Art as therapy
For most of Peggy Averill’s childhood, she lived on land farmed by her family, raising registered Hereford cattle and grain just west of Penhold, Alberta, Canada. As a young bride, she and her husband bought their own farmland outside Spruce View, Alberta. By 1973 they were raising cattle, eventually shifting to grain production as her parents had. A daughter Tana and son Trent came along and in addition to traditional roles, Peggy helped with annual grain seeding and worked for a local tax accountant. On a dare, she took a class to learn about the craft of taxidermy, beginning a 15-year income-producing occupation she could do from home. Soon the kids were grown and off on their own and in what seemed like no more than a blink, there were five grandchildren.
Cancer plagued her husband two times, then a third diagnosis came in 2003. By then wheels were already in motion for the sale of the farm. The relocation to a more easily managed, less isolated place was practical, but the shift from a farm’s elbowroom to ear-shot-close neighbors on 2.5 acres (1.01 hectares) was a change of life for the couple. “It was an adjustment, for sure,” Peggy said. A bigger adjustment still would come a year later when Ralph Averill passed.

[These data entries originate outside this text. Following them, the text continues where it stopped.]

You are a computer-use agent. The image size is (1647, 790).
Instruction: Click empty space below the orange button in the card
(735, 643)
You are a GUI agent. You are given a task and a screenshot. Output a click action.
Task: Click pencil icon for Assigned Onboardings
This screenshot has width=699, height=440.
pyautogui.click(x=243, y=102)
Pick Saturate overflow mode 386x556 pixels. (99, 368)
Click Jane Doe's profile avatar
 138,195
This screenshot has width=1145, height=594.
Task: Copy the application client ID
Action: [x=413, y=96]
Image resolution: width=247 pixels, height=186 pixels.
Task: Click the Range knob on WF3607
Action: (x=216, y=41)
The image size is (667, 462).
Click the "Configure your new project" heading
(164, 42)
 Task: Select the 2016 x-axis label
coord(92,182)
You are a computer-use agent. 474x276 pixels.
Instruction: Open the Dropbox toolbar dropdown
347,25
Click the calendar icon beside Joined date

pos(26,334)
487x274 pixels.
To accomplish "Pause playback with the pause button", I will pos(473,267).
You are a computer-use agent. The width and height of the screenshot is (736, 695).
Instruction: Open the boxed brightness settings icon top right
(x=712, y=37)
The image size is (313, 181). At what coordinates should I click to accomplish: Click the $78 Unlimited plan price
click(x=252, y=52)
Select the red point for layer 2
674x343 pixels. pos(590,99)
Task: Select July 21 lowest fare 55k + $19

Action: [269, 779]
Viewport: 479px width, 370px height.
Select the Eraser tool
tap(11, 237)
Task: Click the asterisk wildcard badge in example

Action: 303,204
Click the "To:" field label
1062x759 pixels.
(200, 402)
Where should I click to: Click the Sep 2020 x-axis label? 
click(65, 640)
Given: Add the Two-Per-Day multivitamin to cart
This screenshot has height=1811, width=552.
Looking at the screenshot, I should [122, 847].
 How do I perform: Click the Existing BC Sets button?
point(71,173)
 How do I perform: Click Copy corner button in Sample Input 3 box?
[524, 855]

On Peggy’s 50th birthday the farm sale closed. Her sadness for the life behind her would be buoyed some by a Vulcan 800, the V-twin-powered Kawasaki. She considered it a personal challenge to take the rider’s course and begin touring at 50. There were many other interests that Peggy embraced, beginning in 1990 when she took a painting class. Her father had enjoyed painting and she’d painted as a child, but she knew much could be learned from an artist/teacher. A creative person to the core, she set space aside in her home for painting, sculpting, carving pieces from native tree bark, moose antlers and soapstone. A prolific artist, she needed the room to display her work. She furthered her education in photography, earning a digital photography certification. Trips to photograph wildlife have taken her to Alaska, and throughout the Northwest.
Often what is photographed will find its way onto canvas and in all candor, her work is uncommonly good. She said of creativity, “That’s my therapy. I lose myself in my artwork.”
Eleven years after her husband passed Peggy decided it was time to move closer in. A 2002 Heritage had replaced her nimble Vulcan, and a home search would in part be based on close proximity to open-range riding. “I wanted to be able to get out of town easily.” She settled on a beautiful scene, land rimming a small wetland pond in Red Deer, Alberta, where she’s lived for four years. There, wildlife meanders through; an osprey occasionally finds a slippery snack and waterfowl dabble. Though it’s not acreage and plenty of neighbors are near, there’s a peacefulness and privacy restored to her there. Her home has an art studio where she paints and sculpts, a gallery and carving workshop where she can make a mess and sweep up easily. She shares her home with a welcome companion, an unexpected bonus after so many years on her own.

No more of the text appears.